(Work instruction):
The lines from the one holding "Instruction: Click the" to the end of the records below, exactly as written, are the only thing to return.

(Data listing):

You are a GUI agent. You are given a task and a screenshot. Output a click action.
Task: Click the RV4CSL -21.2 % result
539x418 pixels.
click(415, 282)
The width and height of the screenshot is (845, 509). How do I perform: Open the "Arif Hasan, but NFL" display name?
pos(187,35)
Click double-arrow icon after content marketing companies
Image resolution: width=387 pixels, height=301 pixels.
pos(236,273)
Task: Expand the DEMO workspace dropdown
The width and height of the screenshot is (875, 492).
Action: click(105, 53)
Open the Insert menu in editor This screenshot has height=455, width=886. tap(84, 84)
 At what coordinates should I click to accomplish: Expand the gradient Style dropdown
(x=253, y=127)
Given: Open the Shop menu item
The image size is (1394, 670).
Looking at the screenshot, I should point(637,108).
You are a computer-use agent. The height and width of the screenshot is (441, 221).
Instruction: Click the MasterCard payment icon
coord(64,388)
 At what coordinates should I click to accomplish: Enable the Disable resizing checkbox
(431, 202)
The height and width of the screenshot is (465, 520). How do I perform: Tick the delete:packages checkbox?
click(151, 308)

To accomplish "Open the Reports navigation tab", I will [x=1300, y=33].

(Solution for this problem):
Instruction: Click the MasterCard payment icon
coord(64,388)
 At what coordinates should I click to accomplish: Enable the Disable resizing checkbox
(431, 202)
The height and width of the screenshot is (465, 520). How do I perform: Tick the delete:packages checkbox?
click(151, 308)

To accomplish "Open the Reports navigation tab", I will [x=1300, y=33].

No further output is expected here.